This is a popular process for elite sporting clubs and athletes. It involves using either ice vests, cooling products or manually cooling down the body through gentle light intensity exercise to cool down the body during half time or breaks in an activity or sport. Half-time cooling down has proven to decrease body temperature and increase aerobic performance. Many sporting groups use cooling down jackets during half-time.
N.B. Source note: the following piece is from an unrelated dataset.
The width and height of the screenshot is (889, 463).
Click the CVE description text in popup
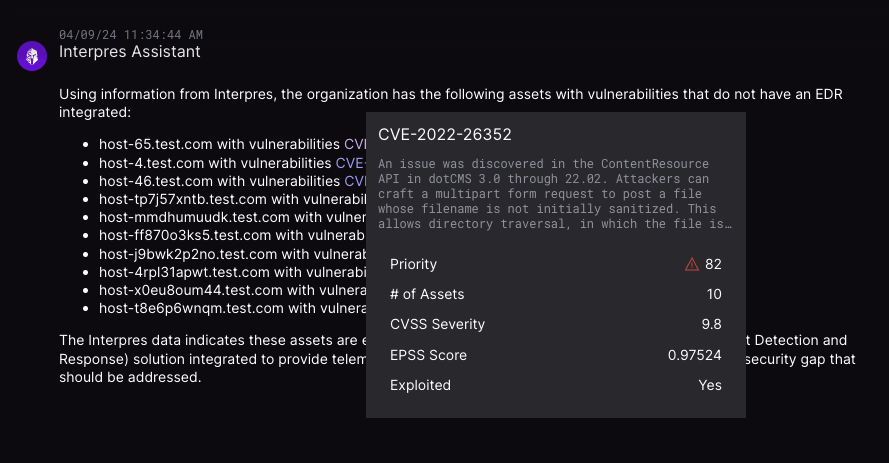point(555,193)
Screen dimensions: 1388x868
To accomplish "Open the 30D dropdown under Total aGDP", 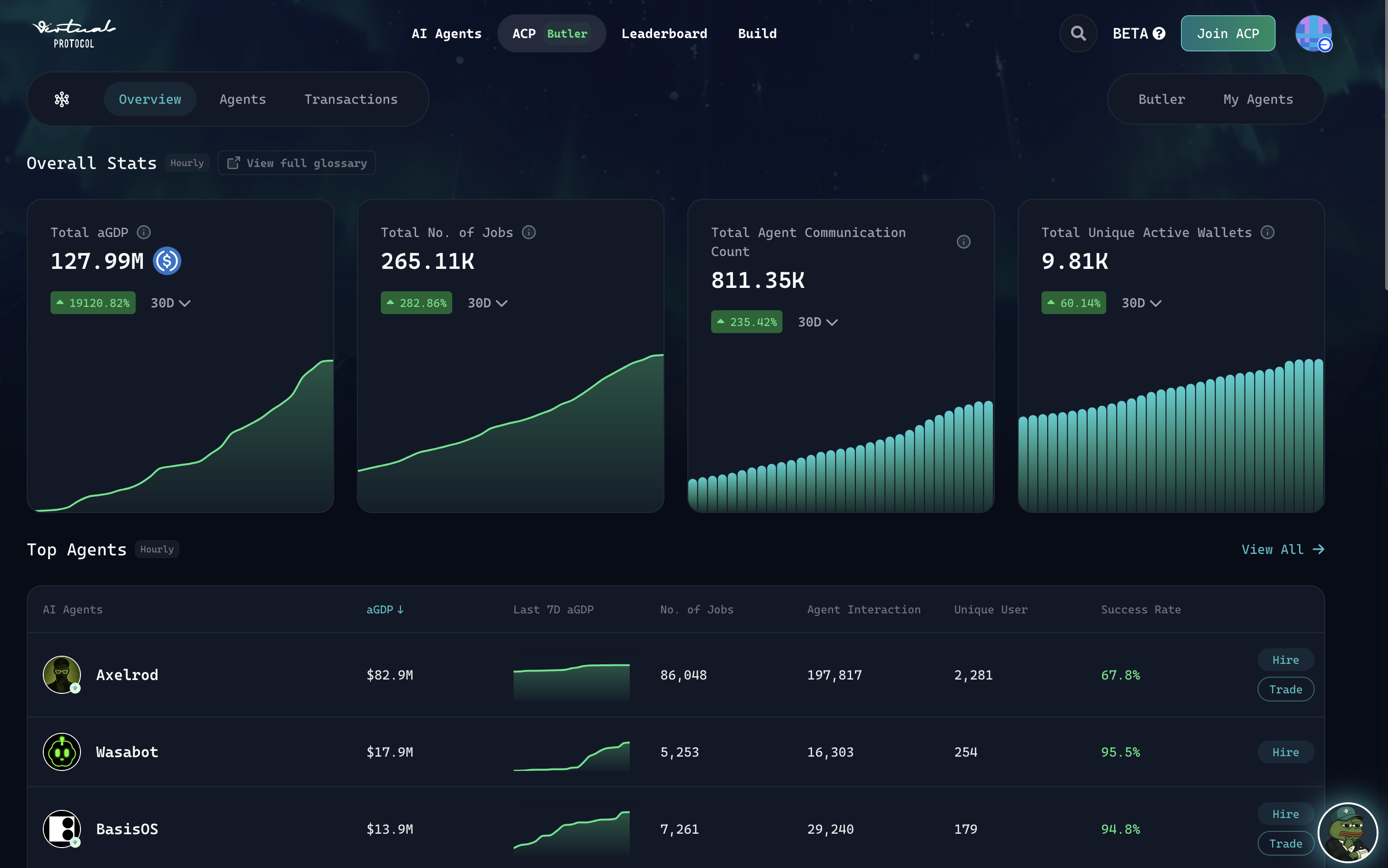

Australian elite sporting teams such as those in the AFL, Olympic teams, military and elite athletes across all sporting fields use cooling down vests to increase performance and gain a competitive advantage over their competition.

==Performance effects==
An active cool-down does not improve sports performance the next day or later in the same day (e.g., if the person has an early-morning workout followed by a competition in the late afternoon). An active cool-down after a high-intensity activity may have a small effect on performance in the near future (e.g., later that week). As of 2018, the effects on endurance sports have not been researched.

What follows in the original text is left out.